• **Data**:
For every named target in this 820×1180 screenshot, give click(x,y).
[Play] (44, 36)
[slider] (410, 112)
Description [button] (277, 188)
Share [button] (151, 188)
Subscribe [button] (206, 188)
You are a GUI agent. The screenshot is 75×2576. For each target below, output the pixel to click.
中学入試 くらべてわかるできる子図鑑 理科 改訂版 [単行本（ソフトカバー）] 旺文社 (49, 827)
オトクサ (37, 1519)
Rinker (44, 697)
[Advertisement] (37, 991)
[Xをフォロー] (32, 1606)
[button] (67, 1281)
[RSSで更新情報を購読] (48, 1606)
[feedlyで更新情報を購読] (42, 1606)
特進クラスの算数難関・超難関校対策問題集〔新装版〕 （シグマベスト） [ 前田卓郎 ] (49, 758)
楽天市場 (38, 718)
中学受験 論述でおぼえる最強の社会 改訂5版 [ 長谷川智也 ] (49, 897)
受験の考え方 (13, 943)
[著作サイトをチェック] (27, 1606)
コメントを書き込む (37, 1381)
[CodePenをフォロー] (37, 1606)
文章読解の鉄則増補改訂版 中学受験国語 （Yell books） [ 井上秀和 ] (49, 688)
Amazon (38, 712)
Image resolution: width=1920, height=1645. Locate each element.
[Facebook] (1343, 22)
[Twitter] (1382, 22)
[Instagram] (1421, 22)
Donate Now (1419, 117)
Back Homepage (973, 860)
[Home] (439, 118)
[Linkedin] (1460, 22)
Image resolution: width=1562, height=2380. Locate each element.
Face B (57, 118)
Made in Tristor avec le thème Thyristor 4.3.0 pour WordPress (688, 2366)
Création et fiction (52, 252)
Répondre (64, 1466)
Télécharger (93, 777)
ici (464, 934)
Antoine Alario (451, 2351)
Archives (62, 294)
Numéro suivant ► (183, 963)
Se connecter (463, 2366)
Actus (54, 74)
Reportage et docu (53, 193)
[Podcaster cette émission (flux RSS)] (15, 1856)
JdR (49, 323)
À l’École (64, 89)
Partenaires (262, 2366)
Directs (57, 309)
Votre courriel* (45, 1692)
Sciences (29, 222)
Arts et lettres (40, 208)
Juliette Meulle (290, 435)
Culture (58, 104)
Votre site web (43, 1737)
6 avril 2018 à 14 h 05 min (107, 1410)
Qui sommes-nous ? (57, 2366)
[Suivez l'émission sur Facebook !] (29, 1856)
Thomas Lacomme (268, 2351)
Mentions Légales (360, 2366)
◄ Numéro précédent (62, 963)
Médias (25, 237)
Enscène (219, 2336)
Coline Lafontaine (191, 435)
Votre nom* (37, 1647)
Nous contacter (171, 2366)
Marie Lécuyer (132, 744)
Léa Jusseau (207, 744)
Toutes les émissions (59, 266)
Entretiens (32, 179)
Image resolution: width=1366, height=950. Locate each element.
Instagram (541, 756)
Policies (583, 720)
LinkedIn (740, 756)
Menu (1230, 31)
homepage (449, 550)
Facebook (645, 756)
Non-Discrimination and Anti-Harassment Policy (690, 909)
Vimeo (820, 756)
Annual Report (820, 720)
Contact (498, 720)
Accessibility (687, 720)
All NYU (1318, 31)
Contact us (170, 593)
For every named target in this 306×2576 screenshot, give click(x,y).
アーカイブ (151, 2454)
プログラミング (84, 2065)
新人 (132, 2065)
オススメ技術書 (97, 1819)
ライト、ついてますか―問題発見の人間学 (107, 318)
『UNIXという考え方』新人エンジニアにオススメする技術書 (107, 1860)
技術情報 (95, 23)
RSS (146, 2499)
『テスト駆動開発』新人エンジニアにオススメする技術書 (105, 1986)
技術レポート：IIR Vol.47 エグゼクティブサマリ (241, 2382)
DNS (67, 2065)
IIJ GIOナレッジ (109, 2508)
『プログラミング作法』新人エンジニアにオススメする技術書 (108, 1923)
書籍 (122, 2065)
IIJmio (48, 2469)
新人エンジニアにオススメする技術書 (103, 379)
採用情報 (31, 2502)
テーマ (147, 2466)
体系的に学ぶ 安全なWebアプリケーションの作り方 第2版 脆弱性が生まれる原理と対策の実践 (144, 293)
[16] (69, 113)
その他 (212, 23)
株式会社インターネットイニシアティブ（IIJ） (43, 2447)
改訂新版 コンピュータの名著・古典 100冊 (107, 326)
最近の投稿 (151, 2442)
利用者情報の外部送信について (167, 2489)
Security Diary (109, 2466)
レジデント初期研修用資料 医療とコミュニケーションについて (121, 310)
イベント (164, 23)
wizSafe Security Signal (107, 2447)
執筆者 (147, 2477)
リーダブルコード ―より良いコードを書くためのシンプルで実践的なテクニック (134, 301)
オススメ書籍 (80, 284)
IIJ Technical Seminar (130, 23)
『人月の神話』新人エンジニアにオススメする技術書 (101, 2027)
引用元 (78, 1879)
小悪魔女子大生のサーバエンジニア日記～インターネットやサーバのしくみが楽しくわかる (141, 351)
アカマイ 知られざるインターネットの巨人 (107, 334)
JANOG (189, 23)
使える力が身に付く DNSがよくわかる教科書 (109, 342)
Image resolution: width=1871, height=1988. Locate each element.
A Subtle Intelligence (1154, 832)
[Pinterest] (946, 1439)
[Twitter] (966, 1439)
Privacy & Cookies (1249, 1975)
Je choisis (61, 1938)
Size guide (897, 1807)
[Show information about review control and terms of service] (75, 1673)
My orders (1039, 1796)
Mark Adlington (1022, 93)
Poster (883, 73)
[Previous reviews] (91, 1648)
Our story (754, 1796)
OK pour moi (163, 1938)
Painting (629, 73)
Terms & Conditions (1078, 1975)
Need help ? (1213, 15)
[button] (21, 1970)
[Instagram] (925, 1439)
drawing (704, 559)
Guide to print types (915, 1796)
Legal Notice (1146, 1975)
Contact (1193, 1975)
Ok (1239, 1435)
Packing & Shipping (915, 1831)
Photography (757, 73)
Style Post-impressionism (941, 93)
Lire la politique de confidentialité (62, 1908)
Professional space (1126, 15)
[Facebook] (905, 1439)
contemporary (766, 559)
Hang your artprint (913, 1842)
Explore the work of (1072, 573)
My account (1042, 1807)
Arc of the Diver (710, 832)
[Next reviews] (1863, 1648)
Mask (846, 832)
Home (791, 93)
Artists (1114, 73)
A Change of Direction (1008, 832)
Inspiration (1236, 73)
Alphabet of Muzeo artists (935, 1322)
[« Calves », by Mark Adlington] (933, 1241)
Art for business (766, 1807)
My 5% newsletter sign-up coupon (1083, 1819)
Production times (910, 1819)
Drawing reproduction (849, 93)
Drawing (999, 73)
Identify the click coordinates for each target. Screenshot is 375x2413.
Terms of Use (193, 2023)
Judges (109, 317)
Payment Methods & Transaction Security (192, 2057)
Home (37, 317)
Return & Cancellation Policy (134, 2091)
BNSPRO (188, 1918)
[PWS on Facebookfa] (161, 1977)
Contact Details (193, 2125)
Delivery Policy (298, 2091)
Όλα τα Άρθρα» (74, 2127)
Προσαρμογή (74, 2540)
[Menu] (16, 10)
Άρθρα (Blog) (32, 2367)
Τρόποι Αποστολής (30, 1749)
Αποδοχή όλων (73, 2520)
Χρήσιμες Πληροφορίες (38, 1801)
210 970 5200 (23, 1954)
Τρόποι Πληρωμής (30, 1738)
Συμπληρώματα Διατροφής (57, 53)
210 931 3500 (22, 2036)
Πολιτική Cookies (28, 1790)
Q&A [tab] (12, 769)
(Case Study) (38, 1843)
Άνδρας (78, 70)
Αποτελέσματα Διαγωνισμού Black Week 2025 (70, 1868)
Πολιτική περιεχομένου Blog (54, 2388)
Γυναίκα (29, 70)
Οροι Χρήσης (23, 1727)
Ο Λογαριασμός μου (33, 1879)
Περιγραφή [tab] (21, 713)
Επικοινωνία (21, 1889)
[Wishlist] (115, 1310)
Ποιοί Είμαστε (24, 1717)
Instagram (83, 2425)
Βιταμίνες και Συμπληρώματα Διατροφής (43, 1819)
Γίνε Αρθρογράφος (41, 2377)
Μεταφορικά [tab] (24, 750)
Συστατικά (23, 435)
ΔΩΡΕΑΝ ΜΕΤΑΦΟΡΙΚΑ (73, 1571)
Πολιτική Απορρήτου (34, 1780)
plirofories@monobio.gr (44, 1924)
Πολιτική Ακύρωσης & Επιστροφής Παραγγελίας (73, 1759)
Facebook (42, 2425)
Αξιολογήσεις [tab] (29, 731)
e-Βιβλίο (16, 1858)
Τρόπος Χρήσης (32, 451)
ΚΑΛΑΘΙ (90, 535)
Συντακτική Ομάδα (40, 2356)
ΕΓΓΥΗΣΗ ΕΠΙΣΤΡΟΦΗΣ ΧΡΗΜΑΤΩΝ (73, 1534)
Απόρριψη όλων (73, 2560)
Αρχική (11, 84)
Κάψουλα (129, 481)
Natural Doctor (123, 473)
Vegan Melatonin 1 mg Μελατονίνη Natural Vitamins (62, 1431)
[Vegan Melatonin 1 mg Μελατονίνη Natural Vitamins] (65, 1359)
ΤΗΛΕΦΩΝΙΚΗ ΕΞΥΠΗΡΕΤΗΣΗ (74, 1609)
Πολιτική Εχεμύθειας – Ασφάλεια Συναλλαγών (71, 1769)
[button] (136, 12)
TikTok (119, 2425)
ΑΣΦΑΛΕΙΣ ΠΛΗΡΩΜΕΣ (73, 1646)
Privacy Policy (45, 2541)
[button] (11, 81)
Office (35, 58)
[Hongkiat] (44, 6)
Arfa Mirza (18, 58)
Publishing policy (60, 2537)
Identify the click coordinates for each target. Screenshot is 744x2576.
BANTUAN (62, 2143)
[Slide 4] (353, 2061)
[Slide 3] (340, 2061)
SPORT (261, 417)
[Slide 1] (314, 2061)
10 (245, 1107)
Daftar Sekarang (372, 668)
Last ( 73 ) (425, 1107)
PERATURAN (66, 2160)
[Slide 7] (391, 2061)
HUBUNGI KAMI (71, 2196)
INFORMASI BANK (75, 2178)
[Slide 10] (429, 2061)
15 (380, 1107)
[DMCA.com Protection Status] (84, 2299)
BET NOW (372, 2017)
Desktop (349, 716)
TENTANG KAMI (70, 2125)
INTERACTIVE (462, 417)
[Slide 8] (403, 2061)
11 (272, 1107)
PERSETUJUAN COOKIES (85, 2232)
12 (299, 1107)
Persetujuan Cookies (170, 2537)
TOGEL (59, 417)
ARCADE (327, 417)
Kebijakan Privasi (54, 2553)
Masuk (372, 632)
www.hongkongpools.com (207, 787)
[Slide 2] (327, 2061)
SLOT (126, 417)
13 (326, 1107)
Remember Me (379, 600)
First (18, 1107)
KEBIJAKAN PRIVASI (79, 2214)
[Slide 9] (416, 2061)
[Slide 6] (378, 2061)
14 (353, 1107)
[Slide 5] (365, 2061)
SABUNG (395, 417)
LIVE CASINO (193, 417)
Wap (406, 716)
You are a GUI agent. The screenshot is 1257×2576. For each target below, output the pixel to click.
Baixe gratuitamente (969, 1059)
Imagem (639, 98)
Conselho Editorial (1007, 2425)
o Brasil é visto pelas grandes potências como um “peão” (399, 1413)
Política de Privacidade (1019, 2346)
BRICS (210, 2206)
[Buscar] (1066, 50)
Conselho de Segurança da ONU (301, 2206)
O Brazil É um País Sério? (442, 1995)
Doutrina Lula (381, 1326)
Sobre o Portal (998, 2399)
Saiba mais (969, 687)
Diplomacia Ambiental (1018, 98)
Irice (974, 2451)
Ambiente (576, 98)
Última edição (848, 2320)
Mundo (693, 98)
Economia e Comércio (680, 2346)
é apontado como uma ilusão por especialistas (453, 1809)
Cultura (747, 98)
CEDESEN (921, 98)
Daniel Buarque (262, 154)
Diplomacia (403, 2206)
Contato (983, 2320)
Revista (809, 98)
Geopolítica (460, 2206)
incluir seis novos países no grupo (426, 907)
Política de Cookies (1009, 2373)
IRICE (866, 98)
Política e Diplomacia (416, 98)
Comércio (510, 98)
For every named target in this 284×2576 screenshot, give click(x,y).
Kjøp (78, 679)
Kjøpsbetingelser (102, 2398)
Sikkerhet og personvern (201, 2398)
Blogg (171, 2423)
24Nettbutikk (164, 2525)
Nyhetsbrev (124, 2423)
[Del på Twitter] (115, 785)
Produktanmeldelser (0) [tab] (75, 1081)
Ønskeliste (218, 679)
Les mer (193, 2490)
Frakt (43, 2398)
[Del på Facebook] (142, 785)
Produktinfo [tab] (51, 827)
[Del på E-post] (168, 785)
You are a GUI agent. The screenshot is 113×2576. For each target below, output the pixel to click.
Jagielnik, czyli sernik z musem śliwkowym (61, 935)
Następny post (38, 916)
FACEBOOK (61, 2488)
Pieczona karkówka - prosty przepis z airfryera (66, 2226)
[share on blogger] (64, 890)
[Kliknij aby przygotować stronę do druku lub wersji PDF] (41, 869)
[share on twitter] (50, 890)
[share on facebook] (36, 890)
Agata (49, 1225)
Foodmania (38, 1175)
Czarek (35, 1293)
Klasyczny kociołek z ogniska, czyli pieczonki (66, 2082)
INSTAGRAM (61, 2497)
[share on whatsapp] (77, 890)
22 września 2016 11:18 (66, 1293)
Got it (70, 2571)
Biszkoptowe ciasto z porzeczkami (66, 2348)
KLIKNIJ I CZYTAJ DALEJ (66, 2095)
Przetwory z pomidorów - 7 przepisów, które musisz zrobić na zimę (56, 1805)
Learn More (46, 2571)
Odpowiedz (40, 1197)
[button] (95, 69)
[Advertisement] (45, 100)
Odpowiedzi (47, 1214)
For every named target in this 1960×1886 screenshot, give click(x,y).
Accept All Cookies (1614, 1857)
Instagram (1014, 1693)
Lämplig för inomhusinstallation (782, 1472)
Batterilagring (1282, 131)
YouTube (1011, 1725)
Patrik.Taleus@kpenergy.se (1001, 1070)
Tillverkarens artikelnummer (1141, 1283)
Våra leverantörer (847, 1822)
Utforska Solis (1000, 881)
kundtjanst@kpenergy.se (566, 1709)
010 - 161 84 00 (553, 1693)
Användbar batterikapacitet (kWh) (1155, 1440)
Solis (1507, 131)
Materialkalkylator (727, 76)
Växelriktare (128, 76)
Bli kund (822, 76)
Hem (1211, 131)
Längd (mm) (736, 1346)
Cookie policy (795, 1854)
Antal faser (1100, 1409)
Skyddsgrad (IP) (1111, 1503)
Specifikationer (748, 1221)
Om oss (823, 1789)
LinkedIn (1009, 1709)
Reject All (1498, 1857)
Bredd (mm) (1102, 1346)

• **Problem**: The reply should hold only the lines of the listing above starting at the line containing "[Vegan Melatonin 1" and ending at the line containing "Publishing policy (60, 2537)", exactly as written.

• **Response**:
[Vegan Melatonin 1 mg Μελατονίνη Natural Vitamins] (65, 1359)
ΤΗΛΕΦΩΝΙΚΗ ΕΞΥΠΗΡΕΤΗΣΗ (74, 1609)
Πολιτική Εχεμύθειας – Ασφάλεια Συναλλαγών (71, 1769)
[button] (136, 12)
TikTok (119, 2425)
ΑΣΦΑΛΕΙΣ ΠΛΗΡΩΜΕΣ (73, 1646)
Privacy Policy (45, 2541)
[button] (11, 81)
Office (35, 58)
[Hongkiat] (44, 6)
Arfa Mirza (18, 58)
Publishing policy (60, 2537)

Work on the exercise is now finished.